5 consigli per scegliere il vostro chirurgo estetico

5 consigli per scegliere il vostro chirurgo estetico

Se siete della filosofia “Minima spesa, massima resa”, mi sento in dovere di mettervi all’erta: applicare questa metodologia di pensiero alla chirurgia estetica potrebbe rivelarsi una pessima idea.

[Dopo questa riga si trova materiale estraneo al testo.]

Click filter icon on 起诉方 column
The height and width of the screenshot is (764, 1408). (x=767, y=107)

Purtroppo sono sempre di più le persone che, desiderose di cambiare e sentirsi a proprio agio con il proprio corpo, scelgono un medico estetico solo sulla base del preventivo. L’esempio che riporto vi farà capire perché è così rischioso fare una scelta di questo tipo:

 

“Il danno che avevo subito era talmente grande che tutti i chirurghi che ho contattato in seguito non se la sentivano di provare a rimediare, in quanto non era un semplice intervento di rinoplastica ma una vera e propria ricostruzione del naso. Era un intervento di chirurgia estetica ma anche funzionale molto complesso”

 

Questa donna di 34 anni, dopo questa terribile esperienza, ha ammesso di essersi affidata ad un chirurgo estetico solo perché – riporto esattamente le sue parole – era meglio così per le sue tasche.

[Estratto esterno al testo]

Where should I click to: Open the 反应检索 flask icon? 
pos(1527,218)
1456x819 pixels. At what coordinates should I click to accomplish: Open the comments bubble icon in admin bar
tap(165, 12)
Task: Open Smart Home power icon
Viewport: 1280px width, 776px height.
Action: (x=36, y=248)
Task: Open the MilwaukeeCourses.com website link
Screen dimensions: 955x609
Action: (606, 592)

Come avrete capito, quindi, è indispensabile affidarsi a professionisti del settore qualificati, per non rischiare di peggiorare la situazione anziché risolverla. Se avete deciso di rivolgervi ad un chirurgo estetico, i consigli dell’AICPE, l’Associazione Italiana Chirurgia Plastica Estetica, vi aiuteranno a non sbagliare nella scelta di un professionista affidabile.

 

1. Capire fin da subito se un chirurgo estetico sia qualificato o meno

Il chirurgo estetico deve, come prima cosa, possedere una Laurea in Medicina ed essere iscritto all’Ordine professionale. Non solo: deve essere specializzato in Chirurgia Plastica e Ricostruttiva ed Estetica o aver maturato un’esperienza in questo campo specifico da almeno cinque anni per essere ritenuto un vero specialista della materia.

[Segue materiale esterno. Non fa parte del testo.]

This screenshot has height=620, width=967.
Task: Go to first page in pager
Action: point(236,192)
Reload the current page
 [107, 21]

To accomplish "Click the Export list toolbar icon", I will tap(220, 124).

2. Scegliere un medico estetico anche in base alla struttura in cui opera

Uno dei fattori che permettono di capire se un medico estetico opera in sicurezza è, sempre secondo gli esperti dell’AICPE, la valutazione della struttura sanitaria dove lavora: deve essere accreditata dal Ministero della Salute e rispettare determinati requisiti di sicurezza e di igiene. Va inoltre valutata l’equipe medica che opererà ed affiancherà il chirurgo plastico nell’intervento, a partire dall’anestesista.

 

3. Chiedere quali siano gli strumenti e i prodotti utilizzati nell’intervento

Un medico estetico qualificato e che agisce nel rispetto della persona non avrà problemi a fornirvi nome, marca, targhetta identificativa e altre informazioni sul materiale che utilizza, come ad esempio una protesi per il seno o un filler per le rughe. È un vostro diritto avere tutte queste informazioni (perciò chiedetele!).

 

4. Fare una prima visita

Anche la prima visita può essere utile per individuare la professionalità del chirurgo estetico. Questa visita è indispensabile per dettagliare aspettative, rischi, costi totali e valutare, sulla base dell’anamnesi del paziente, le concrete possibilità di realizzazione.
Gli esperti AICPE precisano che le fotografie del “prima e dopo intervento” degli altri pazienti o i programmi elaborati al computer sono solamente indicativi del risultato finale. Molto dipende dalla problematica che presenta ciascun paziente e dalla mano del chirurgo in corso d’opera.

 

5. Informatevi, col consenso informato.

Non dimenticate che, prima di firmare il consenso informato, dovete leggerlo approfonditamente e con cura, chiedendo al vostro chirurgo qualsiasi informazione aggiuntiva. Se avete analizzato tutti questi fattori e avete stabilito che il professionista è in regola con quanto citato sopra, potete dire di essere nelle mani del chirurgo estetico che fa per voi.